### Document extract ###

Ten best!: Christmas Songs

by Keith Barber

ten best! Ten Best Christmas Songs

“The Christmas Song”

It could be argued that “Chestnuts roasting on an open fire” is the most memorable verse of any Christmas tune ever written. Composed in 1944 by Mel Torm’ and Bob Wells, “The Christmas Song” is the most performed holiday song of all time, according to Broadcast Music Incorporated. Nat King Cole’s 1961 recording of the tune with a full orchestra remains the definitive version, and is a staple of radio airplay this time of year. Every Christmas party ideally begins and ends with the honey-like baritone of Cole wishing all of us a Merry Christmas.

“Blue Christmas”

No Christmas music playlist would be complete without an offering from “The King.” Elvis’ rendition of the 1948 Ernest Tubb tune is widely considered of the greatest rock-and-roll Christmas songs evah. “Blue Christmas” has been covered countless times by artists as diverse as Celine Dion and Billy Idol, but it is Elvis’ signature style that propels the song into the stratosphere. Christmas music enthusiasts should accept no substitutes with this holiday tune.

“Little Saint Nick”

This Christmas favorite, written by Brian Wilson and Mike Love of the Beach Boys, reached No. 3 on the Christmas charts in 1964. A fanciful take on the Beach Boys’ 1963 hit “Little Deuce Coupe,” the song has been covered multiple times and even used in a Coca-Cola holiday commercial featuring animated polar bears that stumble on a festive penguin gathering. There are two kinds of Christmas songs — ones that put you in a quiet, reflective mood and ones that instantaneously put you in the holiday spirit as you bounce up and down while listening in your car. “Little Saint Nick” falls into the latter category.

“Christmastime is Here”

The vocal version of this song comes off the fantastic soundtrack for the animated 1965 CBS special A Charlie Brown Christmas. Performed by the Vince Guaraldi Trio, this song opens the animated special with a slow, melancholy melody that underscores Charlie Brown’s general disappointment with the holiday season. As Charlie Brown and friends skate on a frozen lake, the jazz piano stylings of Guaraldi create a peaceful holiday landscape. Each time this song is played over the airwaves, it takes Generation X’ers back to a simpler time when watching A Charlie Brown Christmas was an annual family tradition.

“Happy Christmas (War is Over)”

### Available records ###

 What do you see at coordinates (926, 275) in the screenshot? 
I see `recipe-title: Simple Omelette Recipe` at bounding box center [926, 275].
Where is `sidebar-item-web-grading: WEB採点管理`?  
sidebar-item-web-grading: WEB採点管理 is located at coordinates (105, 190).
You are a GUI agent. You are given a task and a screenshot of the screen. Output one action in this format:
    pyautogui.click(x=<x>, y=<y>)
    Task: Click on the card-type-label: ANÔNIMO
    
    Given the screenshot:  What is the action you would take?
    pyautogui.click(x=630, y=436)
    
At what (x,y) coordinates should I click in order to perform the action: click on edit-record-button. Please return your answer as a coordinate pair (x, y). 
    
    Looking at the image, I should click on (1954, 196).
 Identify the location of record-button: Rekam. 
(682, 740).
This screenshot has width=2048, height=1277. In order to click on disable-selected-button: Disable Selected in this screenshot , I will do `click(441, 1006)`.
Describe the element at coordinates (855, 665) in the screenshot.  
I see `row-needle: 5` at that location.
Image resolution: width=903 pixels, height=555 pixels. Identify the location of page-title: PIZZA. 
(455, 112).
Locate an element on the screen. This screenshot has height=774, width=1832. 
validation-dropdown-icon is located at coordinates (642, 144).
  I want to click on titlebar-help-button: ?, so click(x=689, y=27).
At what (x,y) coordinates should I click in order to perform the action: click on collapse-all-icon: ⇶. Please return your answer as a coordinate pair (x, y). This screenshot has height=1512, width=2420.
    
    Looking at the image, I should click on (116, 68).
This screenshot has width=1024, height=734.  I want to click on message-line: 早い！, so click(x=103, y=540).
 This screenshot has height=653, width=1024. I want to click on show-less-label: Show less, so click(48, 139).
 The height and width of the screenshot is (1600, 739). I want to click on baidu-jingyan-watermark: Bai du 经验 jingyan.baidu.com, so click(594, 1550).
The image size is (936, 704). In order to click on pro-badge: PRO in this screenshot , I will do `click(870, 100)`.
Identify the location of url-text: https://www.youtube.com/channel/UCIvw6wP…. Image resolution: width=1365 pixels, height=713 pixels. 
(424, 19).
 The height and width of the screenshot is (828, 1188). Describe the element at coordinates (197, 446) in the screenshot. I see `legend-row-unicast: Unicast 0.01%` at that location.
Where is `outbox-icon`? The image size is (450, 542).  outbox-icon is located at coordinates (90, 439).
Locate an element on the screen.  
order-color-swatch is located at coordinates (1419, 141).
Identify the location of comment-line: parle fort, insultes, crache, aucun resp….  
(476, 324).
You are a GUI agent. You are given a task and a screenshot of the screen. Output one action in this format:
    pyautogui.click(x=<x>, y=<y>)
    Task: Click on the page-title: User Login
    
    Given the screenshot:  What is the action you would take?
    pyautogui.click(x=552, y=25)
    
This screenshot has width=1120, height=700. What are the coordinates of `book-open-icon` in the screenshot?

###

• [Exercise tasks]:
(1) Put the listing lines from the one containing "click on edit-record-button." through the one containing "(682, 740)." into a Markdown table with the columns n and Line. Give each row its number and leave out blank lines.
(2) Continue the piece on the ten best Christmas songs from the point where it stops.

• [Answers by task]:
(1)
| n | Line |
|---|---|
| 1 | At what (x,y) coordinates should I click in order to perform the action: click on edit-record-button. Please return your answer as a coordinate pair (x, y).  |
| 2 |     Looking at the image, I should click on (1954, 196). |
| 3 |  Identify the location of record-button: Rekam.  |
| 4 | (682, 740). |

(2)
In 1969, John Lennon and Yoko Ono rented billboards in 11 cities around the world that read, “War is Over! (If You Want It).” A protest against the war in Vietnam, “Happy Christmas (War is Over),” recorded by Lennon in 1971, took its lyrics directly from the famous billboards. With the help of producer Phil Spector, Lennon and Ono recorded the song with the Harlem Community Choir singing in the background. Although the song was a protest against the Vietnam War, it has enjoyed particular resonance since the US invasion of Iraq in March 2003. This Christmas, with the US and Iraq having finalized an agreement to have all troops out of the country by 2011, “Happy Christmas” has a more celebratory connotation.

“Sleigh Ride”

Arthur Fiedler and the Boston Pops Orchestra recorded the most famous version of this holiday classic in 1949. Composed by Leroy Anderson, “Sleigh Ride” ranks in the Top 10 of Christmas songs performed around the world. The NC Symphony traditionally saves this piece for its encore performance during its annual Holiday Pops concert series. Last December, I attended the symphony’s Christmas concert at Kenan Auditorium on the campus of UNC Wilmington. At the conclusion of the program, the audience rose to its feet and applauded for a good three or four minutes until the orchestra hit the first note of “Sleigh Ride.” The symphony’s pitch-perfect rendition garnered it another standing ovation.


Josh Groban and the London Symphony Orchestra’s performance of “Noel,” from Groban’s 2007 holiday album, is the latest definitive version of this Christmas classic. According to Nielsen Soundscan, the album sold over 3.6 million copies in 11 weeks, making it the bestselling album of 2007.

“Hark the Herald Angels Sing”

Fans of legendary Hollywood director Frank Capra would probably say their favorite version of this Christmas classic is performed by the cast of It’s a Wonderful Life (screening this week at the Carolina Theatre; see BeThere, opposite page). After falling into despair, George Bailey, played by the marvelous Jimmy Stewart, realizes he really does have a wonderful life in the film’s climactic scene. Little ZuZu points out the copy of Tom Sawyer that mysteriously appears, and after George reads the inscription by Clarence, his guardian angel, the song’s significance resonates with the audience.

“Do They Know It’s Christmas?”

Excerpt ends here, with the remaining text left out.